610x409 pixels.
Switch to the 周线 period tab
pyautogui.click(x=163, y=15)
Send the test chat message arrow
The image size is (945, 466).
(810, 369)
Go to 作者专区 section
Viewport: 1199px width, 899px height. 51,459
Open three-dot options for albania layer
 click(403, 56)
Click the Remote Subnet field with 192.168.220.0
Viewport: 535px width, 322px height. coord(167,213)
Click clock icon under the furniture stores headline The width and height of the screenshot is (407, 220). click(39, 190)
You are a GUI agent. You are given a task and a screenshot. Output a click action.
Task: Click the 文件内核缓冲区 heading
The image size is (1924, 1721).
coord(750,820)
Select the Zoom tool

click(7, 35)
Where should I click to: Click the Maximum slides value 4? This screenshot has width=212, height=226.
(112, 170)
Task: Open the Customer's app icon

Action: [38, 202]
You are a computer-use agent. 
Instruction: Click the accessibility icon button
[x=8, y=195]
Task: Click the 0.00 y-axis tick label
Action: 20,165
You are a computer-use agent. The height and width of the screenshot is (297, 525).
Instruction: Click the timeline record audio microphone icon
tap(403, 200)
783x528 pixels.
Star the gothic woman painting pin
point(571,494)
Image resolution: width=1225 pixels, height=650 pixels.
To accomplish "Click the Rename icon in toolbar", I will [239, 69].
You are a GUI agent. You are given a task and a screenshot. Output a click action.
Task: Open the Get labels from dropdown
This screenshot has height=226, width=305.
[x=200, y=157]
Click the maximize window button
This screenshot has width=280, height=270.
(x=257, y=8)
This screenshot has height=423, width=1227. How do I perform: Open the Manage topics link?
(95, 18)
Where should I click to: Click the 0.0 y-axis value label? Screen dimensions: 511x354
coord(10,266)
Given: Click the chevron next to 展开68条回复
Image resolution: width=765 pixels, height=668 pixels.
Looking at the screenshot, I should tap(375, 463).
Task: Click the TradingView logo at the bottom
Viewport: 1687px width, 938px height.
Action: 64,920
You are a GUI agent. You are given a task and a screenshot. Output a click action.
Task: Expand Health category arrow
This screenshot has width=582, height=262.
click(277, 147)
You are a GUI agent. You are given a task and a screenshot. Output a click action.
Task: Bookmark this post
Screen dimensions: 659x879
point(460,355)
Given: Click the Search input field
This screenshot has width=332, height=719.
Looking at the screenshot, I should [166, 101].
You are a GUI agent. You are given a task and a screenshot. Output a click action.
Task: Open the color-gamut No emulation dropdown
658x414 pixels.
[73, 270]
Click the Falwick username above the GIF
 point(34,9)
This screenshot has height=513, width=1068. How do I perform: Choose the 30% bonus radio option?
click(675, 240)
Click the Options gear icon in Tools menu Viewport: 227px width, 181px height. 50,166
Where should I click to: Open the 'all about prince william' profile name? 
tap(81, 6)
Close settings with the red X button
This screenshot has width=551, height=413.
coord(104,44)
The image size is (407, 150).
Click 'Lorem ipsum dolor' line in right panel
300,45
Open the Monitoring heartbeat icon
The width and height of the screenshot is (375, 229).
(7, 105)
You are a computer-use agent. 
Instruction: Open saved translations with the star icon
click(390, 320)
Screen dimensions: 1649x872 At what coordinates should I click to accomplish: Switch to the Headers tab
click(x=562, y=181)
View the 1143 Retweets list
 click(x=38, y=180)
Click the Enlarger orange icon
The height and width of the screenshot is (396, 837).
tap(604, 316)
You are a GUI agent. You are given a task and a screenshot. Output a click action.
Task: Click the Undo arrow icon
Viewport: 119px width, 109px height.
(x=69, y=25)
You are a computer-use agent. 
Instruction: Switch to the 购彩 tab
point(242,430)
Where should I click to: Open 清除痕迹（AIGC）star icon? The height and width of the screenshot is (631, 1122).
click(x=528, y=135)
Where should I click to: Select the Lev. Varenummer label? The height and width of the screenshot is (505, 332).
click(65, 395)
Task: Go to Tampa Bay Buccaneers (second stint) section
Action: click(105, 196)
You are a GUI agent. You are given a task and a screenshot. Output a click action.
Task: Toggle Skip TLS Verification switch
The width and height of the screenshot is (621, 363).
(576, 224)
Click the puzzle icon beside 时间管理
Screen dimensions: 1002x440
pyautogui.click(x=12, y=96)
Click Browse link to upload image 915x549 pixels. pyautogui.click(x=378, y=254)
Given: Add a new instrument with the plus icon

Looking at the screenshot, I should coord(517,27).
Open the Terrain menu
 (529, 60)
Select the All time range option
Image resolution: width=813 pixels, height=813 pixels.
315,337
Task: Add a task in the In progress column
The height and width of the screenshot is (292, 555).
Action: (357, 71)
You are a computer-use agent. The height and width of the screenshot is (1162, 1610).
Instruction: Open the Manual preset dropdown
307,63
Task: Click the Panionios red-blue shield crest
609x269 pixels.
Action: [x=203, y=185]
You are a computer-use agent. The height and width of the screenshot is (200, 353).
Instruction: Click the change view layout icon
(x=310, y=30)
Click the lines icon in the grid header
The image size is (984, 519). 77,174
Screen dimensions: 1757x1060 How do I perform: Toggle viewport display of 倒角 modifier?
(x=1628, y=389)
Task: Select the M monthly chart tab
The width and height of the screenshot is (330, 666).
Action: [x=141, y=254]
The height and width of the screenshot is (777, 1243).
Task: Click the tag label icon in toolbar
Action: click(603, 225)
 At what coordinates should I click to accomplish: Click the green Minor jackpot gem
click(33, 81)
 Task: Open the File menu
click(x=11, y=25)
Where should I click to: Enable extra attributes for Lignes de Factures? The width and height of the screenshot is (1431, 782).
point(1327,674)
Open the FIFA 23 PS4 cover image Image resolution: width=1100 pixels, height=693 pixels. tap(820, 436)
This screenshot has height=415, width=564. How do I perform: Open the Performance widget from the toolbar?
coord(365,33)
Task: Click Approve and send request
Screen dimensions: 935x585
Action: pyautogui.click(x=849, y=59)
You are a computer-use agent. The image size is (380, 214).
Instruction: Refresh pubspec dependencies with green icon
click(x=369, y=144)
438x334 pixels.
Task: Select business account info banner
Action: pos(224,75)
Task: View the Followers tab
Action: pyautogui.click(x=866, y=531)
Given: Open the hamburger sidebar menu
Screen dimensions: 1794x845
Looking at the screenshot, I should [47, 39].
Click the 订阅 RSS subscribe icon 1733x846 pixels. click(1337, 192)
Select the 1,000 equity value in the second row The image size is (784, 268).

◆ **Challenge**
Rewrite the records above as a numbered list, leaving out the blank lines.

◆ **Exercise answer**
1. 610x409 pixels.
2. Switch to the 周线 period tab
3. pyautogui.click(x=163, y=15)
4. Send the test chat message arrow
5. The image size is (945, 466).
6. (810, 369)
7. Go to 作者专区 section
8. Viewport: 1199px width, 899px height. 51,459
9. Open three-dot options for albania layer
10.  click(403, 56)
11. Click the Remote Subnet field with 192.168.220.0
12. Viewport: 535px width, 322px height. coord(167,213)
13. Click clock icon under the furniture stores headline The width and height of the screenshot is (407, 220). click(39, 190)
14. You are a GUI agent. You are given a task and a screenshot. Output a click action.
15. Task: Click the 文件内核缓冲区 heading
16. The image size is (1924, 1721).
17. coord(750,820)
18. Select the Zoom tool
19. click(7, 35)
20. Where should I click to: Click the Maximum slides value 4? This screenshot has width=212, height=226.
21. (112, 170)
22. Task: Open the Customer's app icon
23. Action: [38, 202]
24. You are a computer-use agent. 
25. Instruction: Click the accessibility icon button
26. [x=8, y=195]
27. Task: Click the 0.00 y-axis tick label
28. Action: 20,165
29. You are a computer-use agent. The height and width of the screenshot is (297, 525).
30. Instruction: Click the timeline record audio microphone icon
31. tap(403, 200)
32. 783x528 pixels.
33. Star the gothic woman painting pin
34. point(571,494)
35. Image resolution: width=1225 pixels, height=650 pixels.
36. To accomplish "Click the Rename icon in toolbar", I will [239, 69].
37. You are a GUI agent. You are given a task and a screenshot. Output a click action.
38. Task: Open the Get labels from dropdown
39. This screenshot has height=226, width=305.
40. [x=200, y=157]
41. Click the maximize window button
42. This screenshot has width=280, height=270.
43. (x=257, y=8)
44. This screenshot has height=423, width=1227. How do I perform: Open the Manage topics link?
45. (95, 18)
46. Where should I click to: Click the 0.0 y-axis value label? Screen dimensions: 511x354
47. coord(10,266)
48. Given: Click the chevron next to 展开68条回复
49. Image resolution: width=765 pixels, height=668 pixels.
50. Looking at the screenshot, I should tap(375, 463).
51. Task: Click the TradingView logo at the bottom
52. Viewport: 1687px width, 938px height.
53. Action: 64,920
54. You are a GUI agent. You are given a task and a screenshot. Output a click action.
55. Task: Expand Health category arrow
56. This screenshot has width=582, height=262.
57. click(277, 147)
58. You are a GUI agent. You are given a task and a screenshot. Output a click action.
59. Task: Bookmark this post
60. Screen dimensions: 659x879
61. point(460,355)
62. Given: Click the Search input field
63. This screenshot has width=332, height=719.
64. Looking at the screenshot, I should [166, 101].
65. You are a GUI agent. You are given a task and a screenshot. Output a click action.
66. Task: Open the color-gamut No emulation dropdown
67. 658x414 pixels.
68. [73, 270]
69. Click the Falwick username above the GIF
70.  point(34,9)
71. This screenshot has height=513, width=1068. How do I perform: Choose the 30% bonus radio option?
72. click(675, 240)
73. Click the Options gear icon in Tools menu Viewport: 227px width, 181px height. 50,166
74. Where should I click to: Open the 'all about prince william' profile name? 
75. tap(81, 6)
76. Close settings with the red X button
77. This screenshot has width=551, height=413.
78. coord(104,44)
79. The image size is (407, 150).
80. Click 'Lorem ipsum dolor' line in right panel
81. 300,45
82. Open the Monitoring heartbeat icon
83. The width and height of the screenshot is (375, 229).
84. (7, 105)
85. You are a computer-use agent. 
86. Instruction: Open saved translations with the star icon
87. click(390, 320)
88. Screen dimensions: 1649x872 At what coordinates should I click to accomplish: Switch to the Headers tab
89. click(x=562, y=181)
90. View the 1143 Retweets list
91.  click(x=38, y=180)
92. Click the Enlarger orange icon
93. The height and width of the screenshot is (396, 837).
94. tap(604, 316)
95. You are a GUI agent. You are given a task and a screenshot. Output a click action.
96. Task: Click the Undo arrow icon
97. Viewport: 119px width, 109px height.
98. (x=69, y=25)
99. You are a computer-use agent. 
100. Instruction: Switch to the 购彩 tab
101. point(242,430)
102. Where should I click to: Open 清除痕迹（AIGC）star icon? The height and width of the screenshot is (631, 1122).
103. click(x=528, y=135)
104. Where should I click to: Select the Lev. Varenummer label? The height and width of the screenshot is (505, 332).
105. click(65, 395)
106. Task: Go to Tampa Bay Buccaneers (second stint) section
107. Action: click(105, 196)
108. You are a GUI agent. You are given a task and a screenshot. Output a click action.
109. Task: Toggle Skip TLS Verification switch
110. The width and height of the screenshot is (621, 363).
111. (576, 224)
112. Click the puzzle icon beside 时间管理
113. Screen dimensions: 1002x440
114. pyautogui.click(x=12, y=96)
115. Click Browse link to upload image 915x549 pixels. pyautogui.click(x=378, y=254)
116. Given: Add a new instrument with the plus icon
117. Looking at the screenshot, I should coord(517,27).
118. Open the Terrain menu
119.  (529, 60)
120. Select the All time range option
121. Image resolution: width=813 pixels, height=813 pixels.
122. 315,337
123. Task: Add a task in the In progress column
124. The height and width of the screenshot is (292, 555).
125. Action: (357, 71)
126. You are a computer-use agent. The height and width of the screenshot is (1162, 1610).
127. Instruction: Open the Manual preset dropdown
128. 307,63
129. Task: Click the Panionios red-blue shield crest
130. 609x269 pixels.
131. Action: [x=203, y=185]
132. You are a computer-use agent. The height and width of the screenshot is (200, 353).
133. Instruction: Click the change view layout icon
134. (x=310, y=30)
135. Click the lines icon in the grid header
136. The image size is (984, 519). 77,174
137. Screen dimensions: 1757x1060 How do I perform: Toggle viewport display of 倒角 modifier?
138. (x=1628, y=389)
139. Task: Select the M monthly chart tab
140. The width and height of the screenshot is (330, 666).
141. Action: [x=141, y=254]
142. The height and width of the screenshot is (777, 1243).
143. Task: Click the tag label icon in toolbar
144. Action: click(603, 225)
145.  At what coordinates should I click to accomplish: Click the green Minor jackpot gem
146. click(33, 81)
147.  Task: Open the File menu
148. click(x=11, y=25)
149. Where should I click to: Enable extra attributes for Lignes de Factures? The width and height of the screenshot is (1431, 782).
150. point(1327,674)
151. Open the FIFA 23 PS4 cover image Image resolution: width=1100 pixels, height=693 pixels. tap(820, 436)
152. This screenshot has height=415, width=564. How do I perform: Open the Performance widget from the toolbar?
153. coord(365,33)
154. Task: Click Approve and send request
155. Screen dimensions: 935x585
156. Action: pyautogui.click(x=849, y=59)
157. You are a computer-use agent. The image size is (380, 214).
158. Instruction: Refresh pubspec dependencies with green icon
159. click(x=369, y=144)
160. 438x334 pixels.
161. Task: Select business account info banner
162. Action: pos(224,75)
163. Task: View the Followers tab
164. Action: pyautogui.click(x=866, y=531)
165. Given: Open the hamburger sidebar menu
166. Screen dimensions: 1794x845
167. Looking at the screenshot, I should [47, 39].
168. Click the 订阅 RSS subscribe icon 1733x846 pixels. click(1337, 192)
169. Select the 1,000 equity value in the second row The image size is (784, 268).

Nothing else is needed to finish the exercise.